According to a report in the Berliner Morgenpost newspaper, the provocative piece was meant to highlight the plight of sled dogs in Alaska and hunting dogs in Spain, which are said to be killed in the same way once they can no longer work.

The artist's planned performance was influenced by "traditional Thai art forms," the Express newspaper reported.

The Berlin administrative court stopped the show from going ahead on Friday, saying that animal protection laws forbid an animal from being harmed in any way in a show. The artist had argued that Germany's constitution "unconditionally guarantees artistic freedom."

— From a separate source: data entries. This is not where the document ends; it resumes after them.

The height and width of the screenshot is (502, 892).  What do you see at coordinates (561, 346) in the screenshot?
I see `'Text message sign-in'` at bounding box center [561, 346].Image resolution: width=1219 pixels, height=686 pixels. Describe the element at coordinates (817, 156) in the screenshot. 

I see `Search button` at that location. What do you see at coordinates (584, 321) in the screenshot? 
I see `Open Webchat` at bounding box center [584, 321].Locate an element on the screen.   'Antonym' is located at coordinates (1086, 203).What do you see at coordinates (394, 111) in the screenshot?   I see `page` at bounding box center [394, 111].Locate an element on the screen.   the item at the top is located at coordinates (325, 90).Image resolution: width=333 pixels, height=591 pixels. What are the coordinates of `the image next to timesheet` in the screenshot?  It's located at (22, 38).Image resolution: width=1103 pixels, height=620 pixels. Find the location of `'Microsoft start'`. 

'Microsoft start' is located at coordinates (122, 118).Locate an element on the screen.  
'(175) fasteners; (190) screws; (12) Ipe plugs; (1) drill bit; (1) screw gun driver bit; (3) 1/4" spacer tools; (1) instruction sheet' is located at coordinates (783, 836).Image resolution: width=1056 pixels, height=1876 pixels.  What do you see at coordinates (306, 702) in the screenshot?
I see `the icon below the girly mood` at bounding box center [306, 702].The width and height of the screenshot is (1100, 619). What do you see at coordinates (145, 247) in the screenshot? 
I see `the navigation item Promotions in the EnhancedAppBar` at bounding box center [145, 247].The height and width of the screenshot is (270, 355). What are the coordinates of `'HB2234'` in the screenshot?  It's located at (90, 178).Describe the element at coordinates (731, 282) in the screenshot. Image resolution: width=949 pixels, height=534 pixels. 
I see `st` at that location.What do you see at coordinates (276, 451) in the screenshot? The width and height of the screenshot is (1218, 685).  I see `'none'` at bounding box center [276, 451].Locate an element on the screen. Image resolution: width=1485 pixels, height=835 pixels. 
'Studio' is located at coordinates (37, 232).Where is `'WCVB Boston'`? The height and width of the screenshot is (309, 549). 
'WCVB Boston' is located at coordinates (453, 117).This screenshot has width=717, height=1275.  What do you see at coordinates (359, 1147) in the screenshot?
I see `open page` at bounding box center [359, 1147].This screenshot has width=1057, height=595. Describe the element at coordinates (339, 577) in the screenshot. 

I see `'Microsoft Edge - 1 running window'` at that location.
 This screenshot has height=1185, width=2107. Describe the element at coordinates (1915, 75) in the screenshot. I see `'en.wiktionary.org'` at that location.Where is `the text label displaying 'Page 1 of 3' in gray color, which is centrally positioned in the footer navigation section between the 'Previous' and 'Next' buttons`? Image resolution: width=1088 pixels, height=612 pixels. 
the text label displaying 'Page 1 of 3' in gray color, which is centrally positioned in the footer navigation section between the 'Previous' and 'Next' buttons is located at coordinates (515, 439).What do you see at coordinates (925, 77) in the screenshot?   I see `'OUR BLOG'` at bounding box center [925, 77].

The report appeared in the same week as a controversial project by two art students at Berlin's University of the Arts (UdK). Students Iman Rezai and Rouven Materne are threatening to guillotine a sheep on camera, depending on the results of an online vote.

The experiment is meant to stimulate debate on humanity and democracy. Materne said the guillotine was chosen because "it represents a society that wants to give its cruelties the appearance of humanity."

According to a report in Berlin's Tagesspiegel newspaper, the website registered 190,000 "No" votes and 120,000 "Yes" votes in six days.

"The anonymity of the internet lures the perversity out of some people," the 23-year-old explained. The artists are planning to ignore the protests and reveal the results of the vote in an exhibition in mid-May.